The Baseline Test (The Expected Block)

I started by intercepting a standard password reset request. To see if any basic rate limiting was in place, I sent the raw request over to Burp Intruder and fired off multiple sequential requests.

The server responded with 200 OK for the requests, but when I checked my mailbox, zero emails had arrived. The application was working as intended—silently filtering out or blocking automated, high-velocity requests to prevent spam.

The Bypass: Creative Manipulation

Many modern applications use specific request structures, tracking tokens, or client-side data to identify unique users and rate-limit automated traffic. I decided to see what would happen if I messed with how the server interpreted my traffic.

Instead of just spamming the endpoint normally, I analyzed how the backend was processing the request. By applying some creative manipulation to the HTTP request structure and altering how the data was presented to the server, I tested the endpoint again.

The Result

With the modified request in hand, I sent a rapid succession of requests.

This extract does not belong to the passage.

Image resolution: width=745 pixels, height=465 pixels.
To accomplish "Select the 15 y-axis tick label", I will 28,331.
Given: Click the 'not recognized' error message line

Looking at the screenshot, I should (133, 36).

This time, the backend tracking completely lost track of the traffic. It couldn't link the incoming requests to a specific automated profile or session. As a result, the rate limit failed entirely, and multiple valid password reset links successfully landed in the mailbox at the exact same time.

Takeaway for Developers

Rate limiting on sensitive endpoints (like login or password reset) should be strictly enforced. Developers should never rely solely on standard request structures or client-provided data to track request velocity. Instead, rate limiting should always be enforced on the backend using immutable identifiers that an attacker cannot easily manipulate — such as the target email address itself or a strict threshold on the originating IP address.